Justamente por estar focado em análises de números e elaboração de propostas, Haddad não compareceu às cerimônias de posse de outros colegas da Esplanada. Ele só marcou presença na de Simone Tebet (MDB/MS) no ministério do Planejamento, nessa quinta-feira (5). A ex-senadora assumiu o posto destacando afinidades e divergências com o restante da equipe econômica.

Tebet disse que o social é importante, mas que responsabilidade fiscal também, num discurso que agradou muita gente pelo zelo com as contas, mas decepcionou outros que sentiram falta, por exemplo, de ideias mais à esquerda como a defesa da taxação de grandes fortunas.

O vice-presidente da República, Geraldo Alckmin, e o presidente, Luiz Inácio Lula da Silva, durante solenidade de posse no cargo de ministro do Desenvolvimento, Indústria, Comércio e Serviços (MDIC), no Palácio do Planalto.
O vice-presidente da República, Geraldo Alckmin, e o presidente, Luiz Inácio Lula da Silva, durante solenidade de posse no cargo de ministro do Desenvolvimento, Indústria, Comércio e Serviços (MDIC), no Palácio do Planalto. © Marcelo Camargo/Agência Brasil

Ministra na berlinda?

A primeira semana do terceiro governo Lula também foi marcada por pressão em cima da ministra do Turismo, Daniela Caneiro (União Brasil/RJ).
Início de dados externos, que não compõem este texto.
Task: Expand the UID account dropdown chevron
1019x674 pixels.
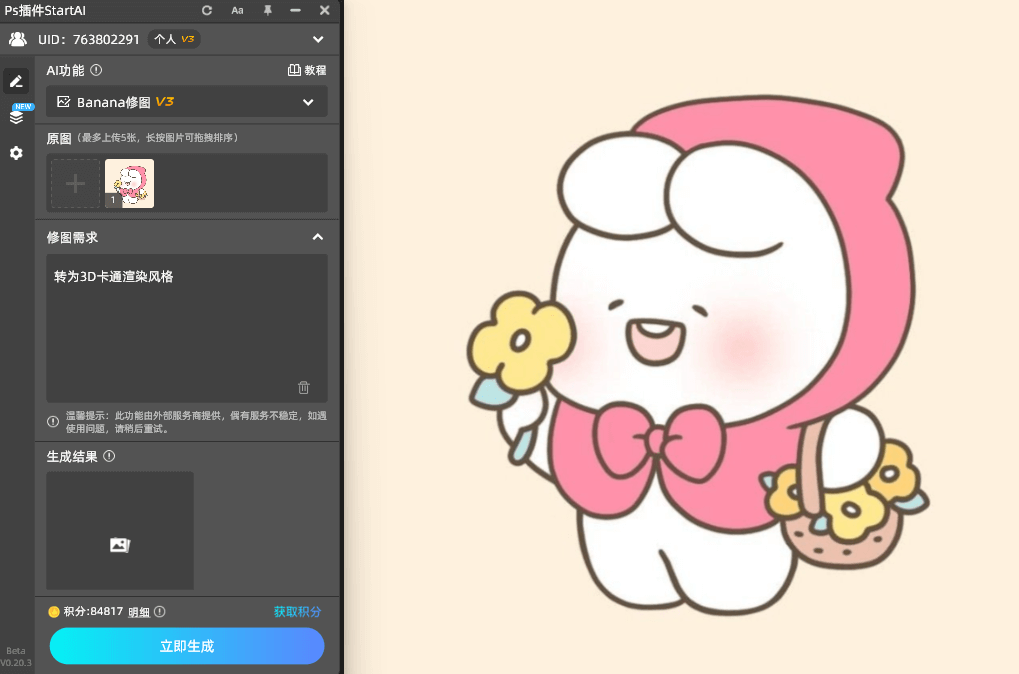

O PT, que acusa a família Bolsonaro de ligação com milícias, viu a escolhida para a pasta figurar em várias manchetes de jornais que apontaram elos políticos dela com milicianos.

Carneiro diz que não pode ser condenada por erros dos outros e que durante a campanha manteve diálogo com várias pessoas, num caso que respinga no Planalto, embora não seja possível saber qual o alcance do estrago.

“Sem sombra de dúvida, é um fato que arranha a imagem do governo, que poderia passar sem essa. Mas o potencial de impacto pode não ser grande visto que não se trata de um mal que ela fez para a administração petista, não se trata de corrupção, mas de uma relação pessoal dela, mais ligada ao Rio de Janeiro. De toda forma, é um problema nesse alvorecer da nova gestão”, opinou Lionel Cupertino.

O analista político disse que “a pergunta que fica é como o Planalto vai reagir daqui pra frente". "Até o momento, não vi declarações de Lula nem de outros membros do primeiro escalão em defesa da ministra. Nós sabemos que a ministra vem de um partido que não tem identidade ideológica com o PT, mas o marido dela foi um grande entusiasta da campanha de Lula na Baixada  Fluminense. Acredito que a tendência é que o caso vá para a esfera da apuração”, avalia Cupertino.